Возникшая в годы Французской революции партийная система часто копировалась. Но только в Европе эта система служит еще и той идеологической конкуренции, которая подвергает социально-патологические последствия капиталистической модернизации долговременной политической оценке. Это обостряет чувствительность граждан к парадоксам прогресса. В споре между консервативными, либеральными и социалистическими его толкованиями речь идет о взвешивании двух аспектов. Перевешивают ли утраты, приходящие вместе с дезинтеграцией традиционных «щадящих» жизненных форм, приобретения химерического прогресса? Или же приобретения, не сегодня-завтра ставящие на повестку дня процессы творческого разрушения, перевешивают болезненные ощущения проигравших в результате модернизации?

В Европе ощущавшиеся с давних времен классовые различия переживались теми, кого они затрагивают, как судьба, которую можно отвести лишь коллективными действиями. Поэтому в контексте рабочего движения и христианско-социальных традиций солидаристский этос, ставящий перед собой цель борьбы за «бoльшую социальную справедливость», взял верх над индивидуалистическим этосом «справедливости в соответствии с достижениями», который смиряется с вопиющим социальным неравенством.

Сегодняшняя Европа отмечена опытом тоталитарных режимов XX века и Холокоста — преследования и уничтожения европейских евреев, в которые национал-социалистский режим втянул и общества завоеванных стран. Самокритичные дискуссии, посвященные этому прошлому, напомнили о моральных основах политики. Повышенная чувствительность к оскорблениям личности и нарушениям физической неприкосновенности, среди прочего, отражается в том, что Совет Европы и Евросоюз выдвинули в качестве условия вступления отказ от смертной казни.

Воинственное прошлое в былые времена впутывало все европейские нации в кровавые столкновения. Из опыта военной и духовной мобилизации друг против друга эти нации после Второй мировой войны сделали вывод о необходимости развивать новые наднациональные формы сотрудничества. Успешная история Евросоюза укрепила европейцев в убеждении, что отказ от осуществления государственного насилия требует и на глобальном уровне взаимного сокращения пространства для суверенных действий.

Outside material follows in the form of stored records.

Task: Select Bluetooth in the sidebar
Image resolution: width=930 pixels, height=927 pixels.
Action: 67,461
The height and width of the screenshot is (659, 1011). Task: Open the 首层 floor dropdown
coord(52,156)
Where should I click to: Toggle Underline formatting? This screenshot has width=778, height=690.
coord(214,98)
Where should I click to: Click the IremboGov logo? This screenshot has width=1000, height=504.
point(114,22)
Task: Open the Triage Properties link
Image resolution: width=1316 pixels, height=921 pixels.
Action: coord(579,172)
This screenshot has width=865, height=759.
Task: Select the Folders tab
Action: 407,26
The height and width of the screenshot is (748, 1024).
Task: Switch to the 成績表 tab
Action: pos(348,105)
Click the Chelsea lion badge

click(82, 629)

Каждая из великих европейских наций в свое время пережила расцвет имперской мощи и — что в нашем контексте важнее — должна была осмысливать опыт утраты империи. Закат империи во многих случаях сочетается с утратой колониальных владений. С растущим отдалением от имперского прошлого и от колониальной истории европейские нации, кроме прочего, получили шанс занять рефлексивную дистанцию по отношению к самим себе. Поэтому они сумели научиться — с точки зрения побежденных — воспринимать самих себя в сомнительной роли победителей, которым приходится отвечать за насилие со стороны насильственно навязанной модернизации, которая лишает народы корней. Это могло бы способствовать отказу от европоцентризма и окрылить кантовскую надежду на мировую внутреннюю политику.



[*] Jacques Derrida, Jurgen Habermas, “Unsere Erneuerung,” Frankfurter Allgemeine Zeitung (May 31 2003). ї Copyright Frankfurter Allgemeine Zeitung 2003. Перевод с немецкого Бориса Скуратова.

[1] «Хулиган — два эссе о разуме» (франц.). — Примеч. перев.

[2] Особые отношения (англ.). — Примеч. перев.